To make bread soft add 1 small potato mashed up with about 1/2 c. of the potato boiling water to any basic bread recipe, and replace abut 1/3 - 1/2 of the water with milk. This will give a very tender crust.
I can give you my exact recipe if you are interested, but I'm nak'ing right not.


----------



## LemonPie (Sep 18, 2006)

Here's my recipe. This is our everyday sandwich/french toast/grilled cheese/toast bread. It's got a better texture than some commercial whole wheat bread I've purchased.
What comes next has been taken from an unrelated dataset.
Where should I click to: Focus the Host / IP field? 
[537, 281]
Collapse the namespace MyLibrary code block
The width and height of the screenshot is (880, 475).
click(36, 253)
And it's FAST--a bit over an hour from start to finish.

Honey Whole Wheat Bread

3 C. whole wheat flour *

1/3 C. gluten flour

1 ½ T. instant yeast

2 ½ C. hot water

1 T. salt

1/3 C. oil

1/3 C. honey

1 ½ T. lemon juice

3 C. whole wheat flour *

Mix together first 3 ingredients in a mixer with a dough hook. Add water all at once and mix for one minute. Cover and let rest for 10 minutes. Add salt, oil, honey and lemon juice and beat for one minute. Add last flour one cup at a time, beating between each cup. Beat for about 10 minutes until dough pulls away from side of bowl. This makes a very soft dough. **

Preheat oven to lukewarm for one minute and then turn off. Turn dough onto oiled counter top. Divide into 2 loaves and place into 2 4X8 bread pans, previously sprayed with a non-stick spray. Place in warm oven to let rise for 15 to 20 minutes, until dough reaches about ½ inch above top of pan. Do not remove from oven. Turn oven on to 350 degrees and bake for 30 minutes. (Start timing when you first turn on the oven, not when the oven reaches temperature.) Remove from pans and cool on rack.

* This comes to a total of 27 oz of flour. I prefer to use weight measurements because flour settles. This way I get more consistent results. Also, if you're grinding your own, you can measure out 27 oz of wheat berries and have exactly the amount of flour you need--no waste. Freshly ground whole wheat flour goes rancid quickly and needs to be refrigerated.

**This is a very soft dough. If you're using a Kitchen-Aid it will likely climb over the collar of your dough hook. Just push it back down a few times during kneading. And *don't* be tempted to add more flour (like the KA manual says).


----------